─── INFORMATION PROVIDED

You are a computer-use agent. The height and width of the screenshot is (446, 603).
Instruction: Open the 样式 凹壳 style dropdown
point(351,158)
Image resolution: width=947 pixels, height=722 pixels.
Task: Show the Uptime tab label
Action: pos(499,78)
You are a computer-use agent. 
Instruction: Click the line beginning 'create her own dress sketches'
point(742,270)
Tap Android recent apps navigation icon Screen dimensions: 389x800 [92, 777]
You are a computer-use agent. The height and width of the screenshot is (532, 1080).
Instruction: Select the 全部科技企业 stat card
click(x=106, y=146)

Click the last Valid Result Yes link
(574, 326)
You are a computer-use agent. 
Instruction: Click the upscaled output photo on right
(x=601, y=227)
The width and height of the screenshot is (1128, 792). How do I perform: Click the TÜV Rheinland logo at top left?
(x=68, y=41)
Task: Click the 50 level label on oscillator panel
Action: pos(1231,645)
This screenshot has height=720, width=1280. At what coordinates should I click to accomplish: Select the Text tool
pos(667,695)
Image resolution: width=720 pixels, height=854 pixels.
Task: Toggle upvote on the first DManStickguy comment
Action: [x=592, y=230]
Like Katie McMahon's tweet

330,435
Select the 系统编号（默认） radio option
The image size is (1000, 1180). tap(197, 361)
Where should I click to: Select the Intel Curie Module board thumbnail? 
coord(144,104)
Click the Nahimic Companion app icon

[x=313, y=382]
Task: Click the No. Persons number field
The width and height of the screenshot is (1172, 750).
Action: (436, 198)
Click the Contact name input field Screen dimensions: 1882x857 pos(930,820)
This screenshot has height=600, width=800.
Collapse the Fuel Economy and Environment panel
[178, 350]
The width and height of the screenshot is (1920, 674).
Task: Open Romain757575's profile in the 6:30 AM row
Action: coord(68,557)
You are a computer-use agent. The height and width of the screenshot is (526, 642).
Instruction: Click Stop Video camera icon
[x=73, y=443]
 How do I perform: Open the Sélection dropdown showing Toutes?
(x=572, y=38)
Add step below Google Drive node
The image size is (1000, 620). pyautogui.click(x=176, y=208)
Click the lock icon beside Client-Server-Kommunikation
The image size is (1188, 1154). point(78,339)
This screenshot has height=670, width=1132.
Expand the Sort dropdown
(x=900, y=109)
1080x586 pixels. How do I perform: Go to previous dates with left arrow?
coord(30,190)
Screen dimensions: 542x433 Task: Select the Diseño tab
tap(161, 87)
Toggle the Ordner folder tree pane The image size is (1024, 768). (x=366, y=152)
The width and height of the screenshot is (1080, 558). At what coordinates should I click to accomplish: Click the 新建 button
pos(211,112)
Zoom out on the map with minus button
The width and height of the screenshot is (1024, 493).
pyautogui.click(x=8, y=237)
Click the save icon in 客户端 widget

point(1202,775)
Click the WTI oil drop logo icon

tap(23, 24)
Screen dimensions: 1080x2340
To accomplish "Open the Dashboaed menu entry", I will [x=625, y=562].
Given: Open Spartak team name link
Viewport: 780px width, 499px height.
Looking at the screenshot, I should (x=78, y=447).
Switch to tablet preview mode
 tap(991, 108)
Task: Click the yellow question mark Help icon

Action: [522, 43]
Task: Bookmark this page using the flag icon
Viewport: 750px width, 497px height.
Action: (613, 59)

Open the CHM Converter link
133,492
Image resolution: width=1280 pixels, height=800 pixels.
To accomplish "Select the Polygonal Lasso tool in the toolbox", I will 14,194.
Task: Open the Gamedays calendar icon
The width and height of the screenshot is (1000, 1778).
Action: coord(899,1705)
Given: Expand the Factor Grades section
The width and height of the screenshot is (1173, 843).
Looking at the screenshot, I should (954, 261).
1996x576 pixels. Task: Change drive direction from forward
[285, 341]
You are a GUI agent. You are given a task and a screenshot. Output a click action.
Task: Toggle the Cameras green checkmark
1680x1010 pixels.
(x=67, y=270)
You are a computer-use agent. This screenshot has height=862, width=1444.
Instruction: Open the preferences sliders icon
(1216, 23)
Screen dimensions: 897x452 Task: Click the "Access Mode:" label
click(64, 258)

──────

**TASK DETAILS:** From the line holding "Where should I" to the line holding "This screenshot has height=600, width=800.", inclusive, restate each line above exactly as written.

**COMPLETED TASK:**
Where should I click to: Select the Intel Curie Module board thumbnail? 
coord(144,104)
Click the Nahimic Companion app icon

[x=313, y=382]
Task: Click the No. Persons number field
The width and height of the screenshot is (1172, 750).
Action: (436, 198)
Click the Contact name input field Screen dimensions: 1882x857 pos(930,820)
This screenshot has height=600, width=800.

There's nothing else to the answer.